**To-do list**:
1) In the article on the NFC advertisement in Wired, roughly what share of the magazine's readers currently have NFC functionality on their phones?
2) Print the listing from its first line through the line containing "coord(730,117)".

While Wired and Quad/Graphics first began planning the NFC advertisement in fall 2011, they opted not to implement the campaign until the April 2012 edition, in order to allow time for more NFC-enabled phones to be released. Although the quantity of NFC-enabled phones used within the United States is still small, Kammerait estimates that the percentage of mobile-phone users equipped with NFC-enabled handsets is slightly higher among Wired's readership, and is growing. Approximately five percent of the magazine's readers currently have NFC functionality on their phones, he says.

Wired and Lexus both have access to TeamOne data regarding the number of times that the NFC-enabled phones have accessed the Lexus URL. Hammond says he does not yet have specific figures indicating users' response to the tags. "But all feedback, to date, has been positive," he reports.

In the future, Kammerait says, NFC-enabled advertisement could be used not only to access URLs, but also to provide additional content, and to enable financial transactions. "The sky's the limit, as far as delivering dynamic content," he states, adding that content could also be stored on a tag itself, or a user could tap a tag with a phone in order to make a purchase. For example, an advertisement for music or movies could enable cell-phone users to instantly purchase a song or a movie, by tapping their phone against the ad and receiving the product directly on the phone.

According to Kammerait, Quad/Graphics is currently in discussions with other publishing companies and brand owners about how the technology could be further used on advertisements.

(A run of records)

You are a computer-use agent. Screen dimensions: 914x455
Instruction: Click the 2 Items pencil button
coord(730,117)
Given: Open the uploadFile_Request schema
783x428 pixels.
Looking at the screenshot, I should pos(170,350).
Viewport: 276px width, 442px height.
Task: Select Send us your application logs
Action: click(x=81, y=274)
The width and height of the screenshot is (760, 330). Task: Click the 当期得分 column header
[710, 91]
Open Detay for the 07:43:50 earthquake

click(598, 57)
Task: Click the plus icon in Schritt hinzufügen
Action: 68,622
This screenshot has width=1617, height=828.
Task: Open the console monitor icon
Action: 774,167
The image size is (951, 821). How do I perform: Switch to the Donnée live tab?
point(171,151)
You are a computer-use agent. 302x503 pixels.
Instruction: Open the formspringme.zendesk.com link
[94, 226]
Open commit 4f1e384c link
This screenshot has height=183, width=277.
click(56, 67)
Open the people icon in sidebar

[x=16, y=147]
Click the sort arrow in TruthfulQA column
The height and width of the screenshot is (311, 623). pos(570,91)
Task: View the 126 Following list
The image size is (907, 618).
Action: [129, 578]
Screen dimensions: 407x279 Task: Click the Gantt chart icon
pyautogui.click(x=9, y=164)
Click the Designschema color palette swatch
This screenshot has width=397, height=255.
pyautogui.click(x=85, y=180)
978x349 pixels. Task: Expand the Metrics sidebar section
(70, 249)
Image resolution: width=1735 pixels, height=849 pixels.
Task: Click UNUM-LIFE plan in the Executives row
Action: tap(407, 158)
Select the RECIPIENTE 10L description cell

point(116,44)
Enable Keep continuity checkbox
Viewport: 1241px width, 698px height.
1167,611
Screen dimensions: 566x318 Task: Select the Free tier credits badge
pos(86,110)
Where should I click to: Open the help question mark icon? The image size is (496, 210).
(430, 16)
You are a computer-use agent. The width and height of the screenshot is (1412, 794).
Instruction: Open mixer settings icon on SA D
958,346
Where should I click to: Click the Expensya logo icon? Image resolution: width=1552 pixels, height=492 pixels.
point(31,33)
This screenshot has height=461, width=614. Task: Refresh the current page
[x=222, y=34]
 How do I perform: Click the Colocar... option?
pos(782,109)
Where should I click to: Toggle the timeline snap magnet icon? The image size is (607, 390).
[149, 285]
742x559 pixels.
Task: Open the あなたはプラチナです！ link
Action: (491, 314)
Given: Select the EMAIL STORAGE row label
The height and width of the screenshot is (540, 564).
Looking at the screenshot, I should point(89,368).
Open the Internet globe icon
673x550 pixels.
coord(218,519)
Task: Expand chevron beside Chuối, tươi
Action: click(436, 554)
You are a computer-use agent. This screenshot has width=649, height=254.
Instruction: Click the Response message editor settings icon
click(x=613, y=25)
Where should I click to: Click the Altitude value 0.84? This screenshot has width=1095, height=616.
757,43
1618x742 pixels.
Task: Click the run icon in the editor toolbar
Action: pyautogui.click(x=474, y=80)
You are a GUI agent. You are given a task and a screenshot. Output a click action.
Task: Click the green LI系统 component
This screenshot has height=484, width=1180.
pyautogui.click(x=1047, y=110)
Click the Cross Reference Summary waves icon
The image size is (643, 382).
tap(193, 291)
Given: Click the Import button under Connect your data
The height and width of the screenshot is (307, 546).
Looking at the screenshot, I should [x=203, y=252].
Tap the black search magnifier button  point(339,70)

**Per-task outputs**:
1) Approximately five percent.

2)
You are a computer-use agent. Screen dimensions: 914x455
Instruction: Click the 2 Items pencil button
coord(730,117)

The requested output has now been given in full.